◆ ARTICLE:
>> begin
# webcam driver



## kunaloneside (Feb 10, 2010)

stucko said:


> i just brought are webcam and the cd software has not passed the windows logo the webcam is magapixel 10xdigltal zoom f=3.85mm is there any one that can help me please .


Hello, new to this forum.

Can any1 help me out with the drivers for the above said webcam. Its unbranded and just has the following words written on it :

10X Digital Zoom f=3.85mm Magapixel

Thanks
Kunal


----------



## BCCOMP (Jul 9, 2007)

What is the make and model of this webcam?


----------



## BCCOMP (Jul 9, 2007)

Can you ID this webcam?

With the device connected to the computer
Open the Device Manager
Post ALL errors you may have (yellow!)

Right click on the error>Properties>Details Tab
Post the info you find under Device Instance ID

Do this for each error you have

Bill


----------



## kunaloneside (Feb 10, 2010)

BCCOMP said:


> Can you ID this webcam?
> 
> With the device connected to the computer
> Open the Device Manager
> ...


Hi BCCOMP

The device ID is this : USB\VID_0C45&PID_613A\5&50ADEA6&0&2

The model is exactly similar to that manufactured by uocam (site:uocam (dot) com) Model No- BF (series). I tried downloading the drivers hosted on the said site but they woudn't download.. some problem with the site it seems.

From what i understand, the webcam seems to be a plug n play one but requires USB 2.0 and i do not have the same. Will i be able to install it then?

Thanks

Kunal


----------



## BCCOMP (Jul 9, 2007)

Hi,
See if this driver will work for you:
http://www.sonix.com.tw/sonix/product.do?p=SN9C120


----------
>> end
◆ SOURCE DATA:
>> begin
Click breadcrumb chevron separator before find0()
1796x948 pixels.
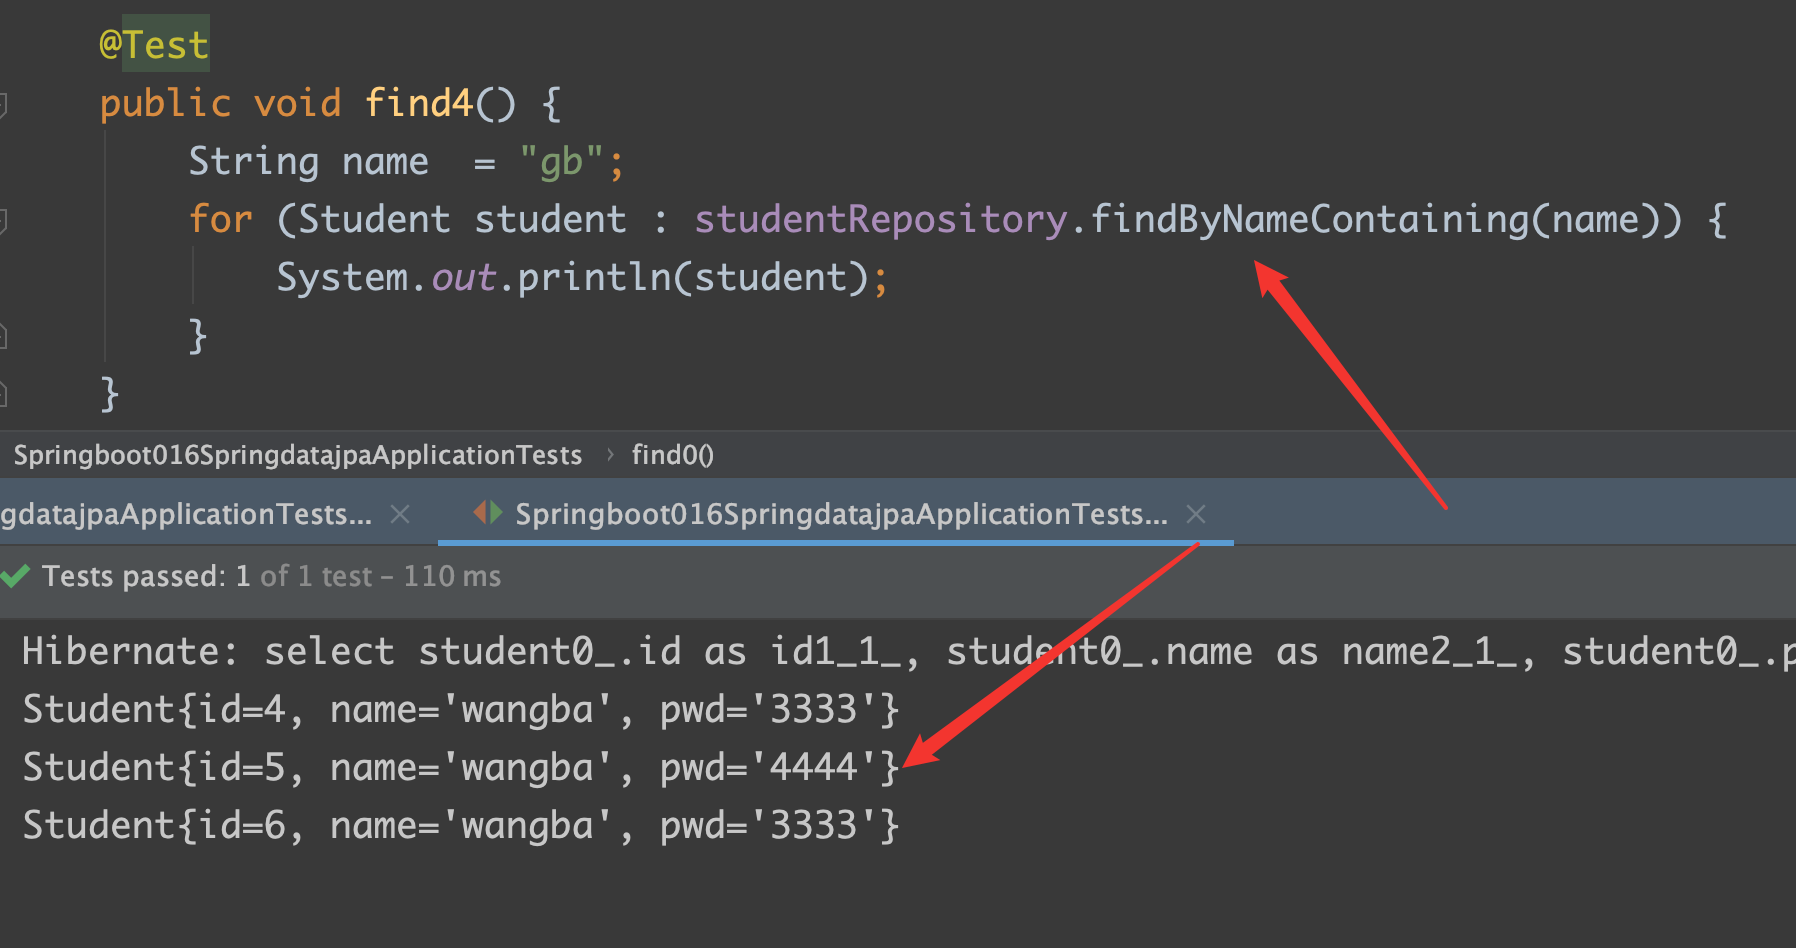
>> end
◆ TASK SET:
1. In the webcam driver thread, what device ID does kunaloneside report for the webcam?
2. List every step BCCOMP gives in the webcam driver thread for identifying the webcam.
The lines that come after the webcam driver thread are separate material.

◆ ANSWERS TO THE TASKS:
1. USB\VID_0C45&PID_613A\5&50ADEA6&0&2

2.
- Connect the device to the computer.
- Open the Device Manager.
- Post all errors (shown in yellow).
- Right-click the error and go to Properties, then the Details tab.
- Post the information found under Device Instance ID.
- Repeat this for each error.